::: Angezeigter Text :::

Wo sich die Täufer heimlich versammelten

Wo sich die Täufer heimlich versammelten
Beim Täuferversteck wurde im Jahr 2007 eine Gedenktafel angebracht. / Bild: Kathrin Schneider (skw)
Oberdiessbach: Im Rahmen von «Schweiz bewegt» wanderten Interessierte auf den Spuren der Kirchengeschichte. Ziel war das Haus Schniggenen, ein historisch verbürgtes Täuferversteck.

Knapp 20 Personen versammelten sich beim Kirchgemeindehaus in Oberdiessbach. Hanspeter Schmutz, versierter Kenner der Kirchengeschichte und Koordinator der Oberdiessbacher Infowege, startete seine Ausführungen bei der Kirche. Vor dem Taufstein erinnerte Schmutz an die Täufer, die aufgrund ihrer Bibelauslegung die Kindertaufe ablehnten. «Die Taufe ist eine persönliche Aneignung des Glaubens. Diesen Weg kann erst ein Erwachsener bewusst einschlagen», erklärte er die Beweggründe der Täufer. Ausserdem verwei­gerten sie wegen der Friedenstheologie der Bergpredigt den Kriegsdienst und hinterfragten das Recht des Staates, seine Bürger in Glaubensfragen zu bevormunden.

::: Übungsdaten :::

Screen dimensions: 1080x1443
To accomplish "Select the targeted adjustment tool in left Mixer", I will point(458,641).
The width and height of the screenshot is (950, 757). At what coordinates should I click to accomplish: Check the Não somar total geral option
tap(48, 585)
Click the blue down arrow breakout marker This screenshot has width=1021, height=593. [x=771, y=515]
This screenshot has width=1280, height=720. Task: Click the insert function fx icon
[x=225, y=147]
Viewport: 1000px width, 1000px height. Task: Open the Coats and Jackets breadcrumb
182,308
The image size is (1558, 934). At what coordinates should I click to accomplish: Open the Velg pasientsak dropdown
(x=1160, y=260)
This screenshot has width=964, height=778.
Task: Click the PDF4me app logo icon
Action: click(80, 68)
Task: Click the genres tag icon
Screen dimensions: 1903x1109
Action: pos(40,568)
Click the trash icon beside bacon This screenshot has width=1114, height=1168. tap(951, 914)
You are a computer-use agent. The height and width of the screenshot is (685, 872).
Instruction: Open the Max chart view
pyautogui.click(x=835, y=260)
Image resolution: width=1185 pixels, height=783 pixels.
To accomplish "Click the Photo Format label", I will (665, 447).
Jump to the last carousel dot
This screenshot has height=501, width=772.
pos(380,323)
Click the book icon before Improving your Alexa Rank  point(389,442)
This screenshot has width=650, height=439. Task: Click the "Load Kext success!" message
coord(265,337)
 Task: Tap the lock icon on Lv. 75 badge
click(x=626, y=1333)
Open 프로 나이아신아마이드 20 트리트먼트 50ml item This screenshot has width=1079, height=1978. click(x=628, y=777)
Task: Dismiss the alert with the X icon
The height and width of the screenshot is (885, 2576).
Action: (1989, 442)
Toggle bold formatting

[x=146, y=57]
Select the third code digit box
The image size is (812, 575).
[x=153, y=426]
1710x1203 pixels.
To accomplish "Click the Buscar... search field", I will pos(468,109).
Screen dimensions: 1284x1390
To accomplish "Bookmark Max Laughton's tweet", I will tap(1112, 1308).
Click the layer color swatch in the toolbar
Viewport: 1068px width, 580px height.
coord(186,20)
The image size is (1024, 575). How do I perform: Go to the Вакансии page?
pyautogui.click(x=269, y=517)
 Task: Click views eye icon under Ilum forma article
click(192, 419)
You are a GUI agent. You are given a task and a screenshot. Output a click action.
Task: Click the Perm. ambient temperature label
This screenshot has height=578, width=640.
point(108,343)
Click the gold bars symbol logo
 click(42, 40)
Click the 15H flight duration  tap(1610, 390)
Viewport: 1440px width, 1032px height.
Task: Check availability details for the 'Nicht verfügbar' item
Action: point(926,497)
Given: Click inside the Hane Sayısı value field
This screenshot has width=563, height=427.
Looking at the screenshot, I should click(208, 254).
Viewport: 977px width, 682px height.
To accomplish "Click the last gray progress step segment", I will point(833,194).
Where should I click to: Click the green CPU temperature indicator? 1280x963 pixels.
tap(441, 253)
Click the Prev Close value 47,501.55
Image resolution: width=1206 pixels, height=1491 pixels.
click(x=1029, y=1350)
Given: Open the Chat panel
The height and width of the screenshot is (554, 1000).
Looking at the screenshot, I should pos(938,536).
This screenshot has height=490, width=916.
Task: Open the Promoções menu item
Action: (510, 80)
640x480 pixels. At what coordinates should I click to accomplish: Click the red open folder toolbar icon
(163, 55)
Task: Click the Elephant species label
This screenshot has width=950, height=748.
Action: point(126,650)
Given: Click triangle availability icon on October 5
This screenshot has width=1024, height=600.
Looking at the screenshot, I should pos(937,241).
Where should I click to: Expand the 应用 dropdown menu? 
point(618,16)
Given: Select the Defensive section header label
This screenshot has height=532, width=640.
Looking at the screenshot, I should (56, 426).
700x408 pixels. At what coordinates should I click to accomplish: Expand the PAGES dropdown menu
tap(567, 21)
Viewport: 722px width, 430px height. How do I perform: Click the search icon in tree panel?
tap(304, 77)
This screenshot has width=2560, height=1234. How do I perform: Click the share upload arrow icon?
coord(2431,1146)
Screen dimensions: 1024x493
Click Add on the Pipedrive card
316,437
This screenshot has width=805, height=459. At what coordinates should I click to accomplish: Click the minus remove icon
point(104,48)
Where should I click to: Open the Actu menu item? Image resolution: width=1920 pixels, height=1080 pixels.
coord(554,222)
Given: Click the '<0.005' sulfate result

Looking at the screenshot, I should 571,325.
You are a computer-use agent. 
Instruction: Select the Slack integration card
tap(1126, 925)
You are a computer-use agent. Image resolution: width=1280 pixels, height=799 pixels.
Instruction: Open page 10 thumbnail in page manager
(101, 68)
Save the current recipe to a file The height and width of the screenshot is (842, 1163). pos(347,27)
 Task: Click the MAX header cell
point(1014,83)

:::

### Aufgaben
[1] In welchem Jahr wurde laut dem Text über die Täufer in Oberdiessbach beim Täuferversteck eine Gedenktafel angebracht?
[2] Schreiben Sie aus dem Text über die Täufer in Oberdiessbach den Abschnitt ab, der mit den Worten „Oberdiessbach: Im Rahmen“ beginnt und mit „Glaubensfragen zu bevormunden.“ endet.

### Antworten
[1] Im Jahr 2007.

[2]
Oberdiessbach: Im Rahmen von «Schweiz bewegt» wanderten Interessierte auf den Spuren der Kirchengeschichte. Ziel war das Haus Schniggenen, ein historisch verbürgtes Täuferversteck.

Knapp 20 Personen versammelten sich beim Kirchgemeindehaus in Oberdiessbach. Hanspeter Schmutz, versierter Kenner der Kirchengeschichte und Koordinator der Oberdiessbacher Infowege, startete seine Ausführungen bei der Kirche. Vor dem Taufstein erinnerte Schmutz an die Täufer, die aufgrund ihrer Bibelauslegung die Kindertaufe ablehnten. «Die Taufe ist eine persönliche Aneignung des Glaubens. Diesen Weg kann erst ein Erwachsener bewusst einschlagen», erklärte er die Beweggründe der Täufer. Ausserdem verwei­gerten sie wegen der Friedenstheologie der Bergpredigt den Kriegsdienst und hinterfragten das Recht des Staates, seine Bürger in Glaubensfragen zu bevormunden.